For some time now I’ve judged people by the objects they lug around, hold dear and find attractive. These things comprise a “biographical essay” about their entire being! For instance, I am highly suspicious of men who tote around walking sticks with oxidized silver handles that represent something or other, like a dog’s head, a snake or even a ravishing little curly headed damsel. Of course, these fellows can resort to the excuse that they got it as a gift from a dear friend; but first of all, no one ought not to have such tasteless friends (two negatives, alas, make a positive), and second, you can also take a friend’s gift and knock him on the head with it. In any case, among cultivated people, I’m for the exchange of “coupons” in any given transaction! I’m also suspect of pink, light blue and screaming red silk, whereas satin, velvet or damask are to be counted among the “mild infractions against common decency.” Printed, not woven, ties are cause for considerable concern, although the “nature-peasant pattern” is a pardonable sin. To be dressed “in a single color” from head to toe is the “latest Aristocratic craze,” 1913! An open neck is highborn. High collars are nonsense, except for storks. Not to be able to make all the twists and turns of a first class acrobat from the “Apollo Theater” in any given garb is positively low class! Trousers can never be wide enough and are still far too tight! To leave the bottom button of a waistcoat open is a miserable lapse of etiquette. To anyone who claims he doesn’t want to appear too conspicuous I respectfully reply that even Beethoven’s Adagios were conspicuous, conspicuously beautiful! “In all things we must distinguish ourselves from the horde!” “That’s what they’re wearing these days—!” is dirty low-down drivel.

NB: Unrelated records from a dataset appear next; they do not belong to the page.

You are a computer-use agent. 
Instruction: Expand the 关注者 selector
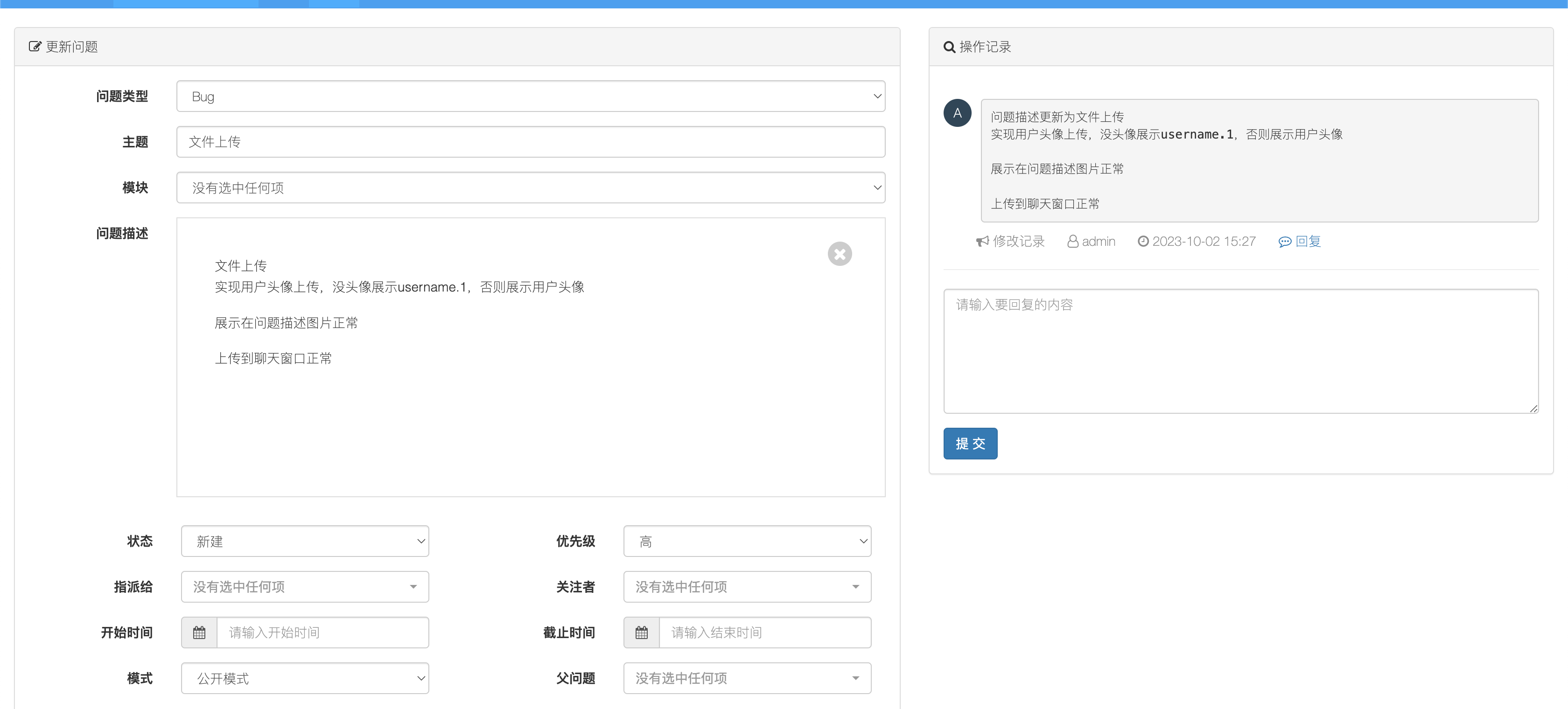click(747, 587)
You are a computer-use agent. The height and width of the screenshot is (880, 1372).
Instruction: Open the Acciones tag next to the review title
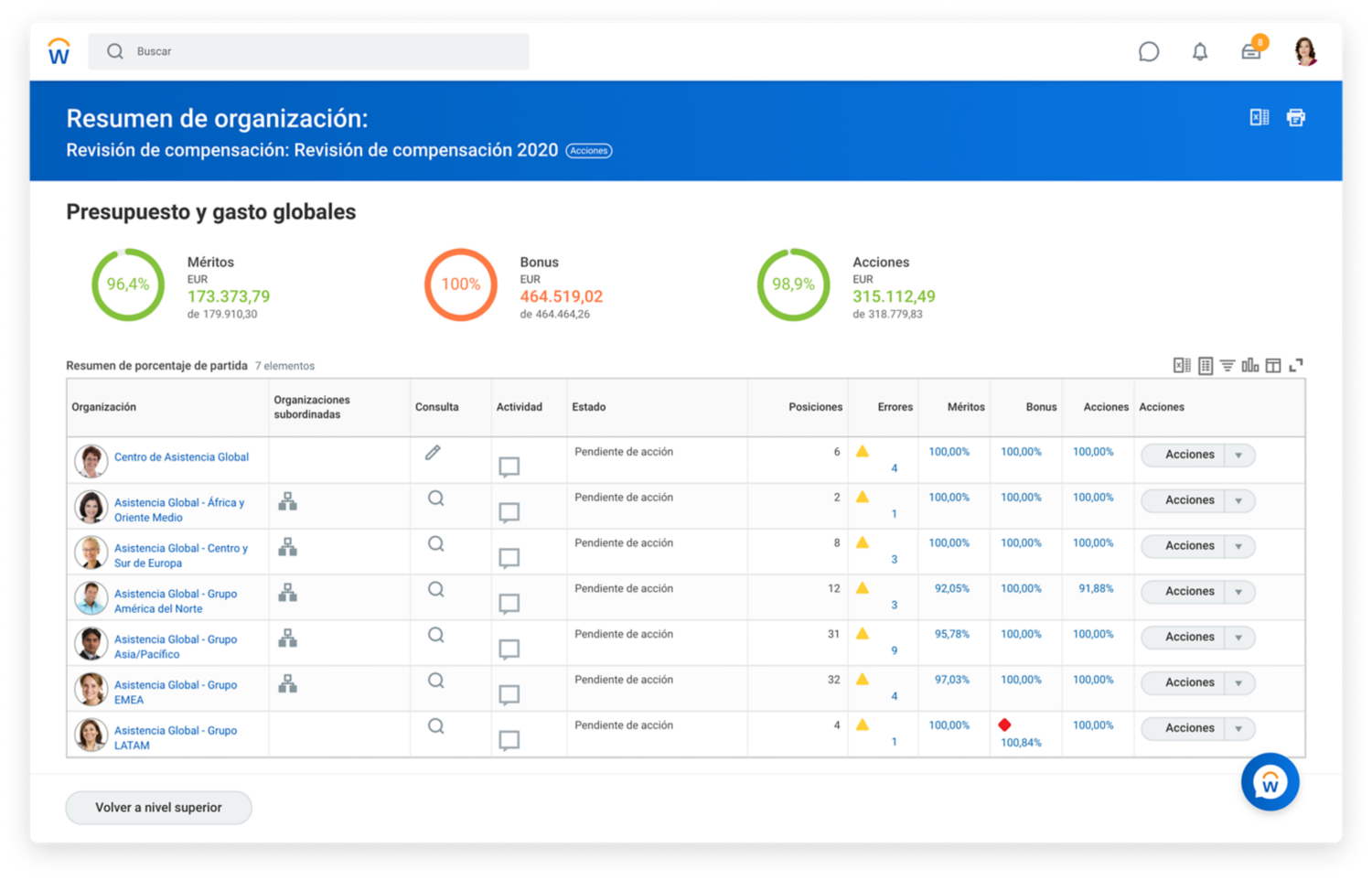pos(589,150)
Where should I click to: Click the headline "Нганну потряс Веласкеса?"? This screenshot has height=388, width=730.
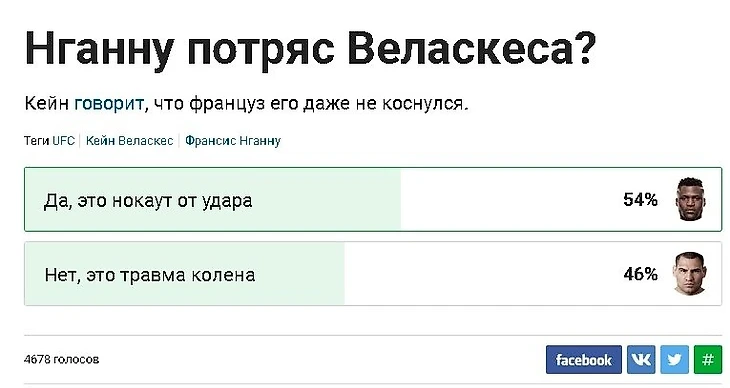[310, 48]
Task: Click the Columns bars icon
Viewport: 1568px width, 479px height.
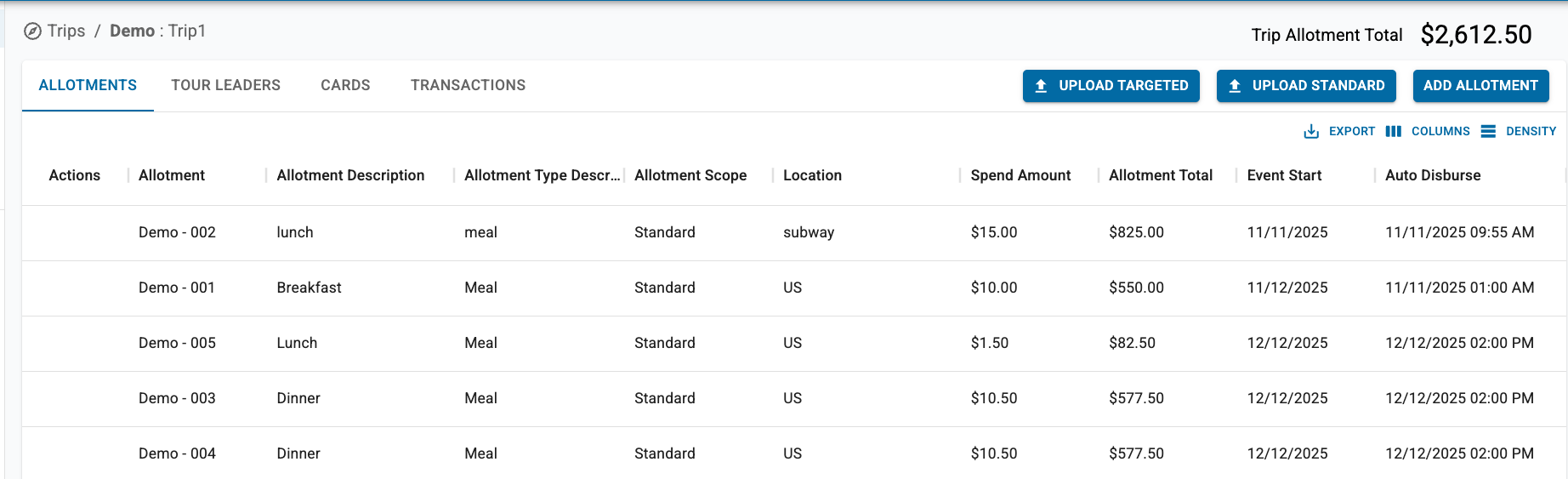Action: click(x=1393, y=131)
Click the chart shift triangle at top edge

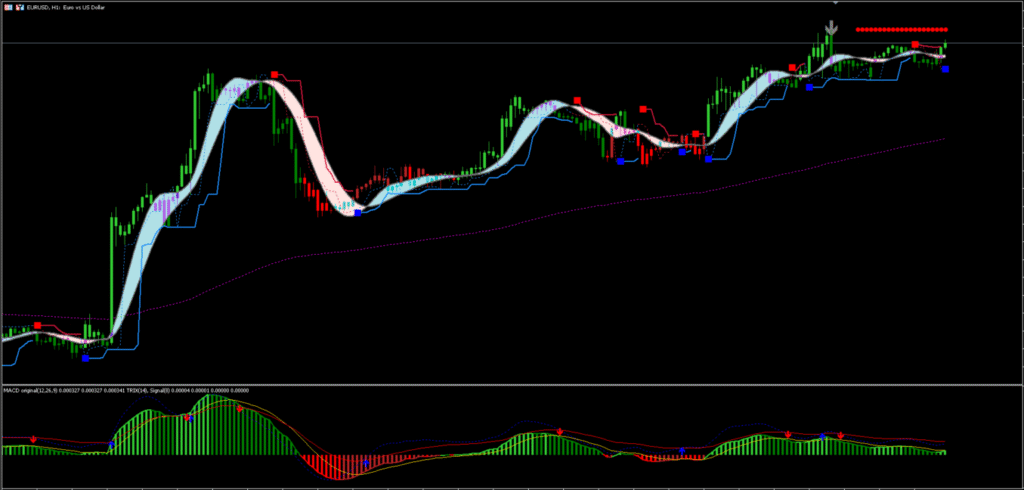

“Good morning, Sir, how’s the world treating you?!” I said to a stranger strolling up the “Upper Semmering Pathway” in a top hat.
“Very well indeed in this lovely mountain terrain; but from where, may I ask, do you know me?”
“I know you like the back of my hand since the day you were born, as I see you’ve donned a top hat here—.”
“I owe that to my position in the world, my good man—.”
“I was immediately struck by that too, that you owe something or other to someone or other—!”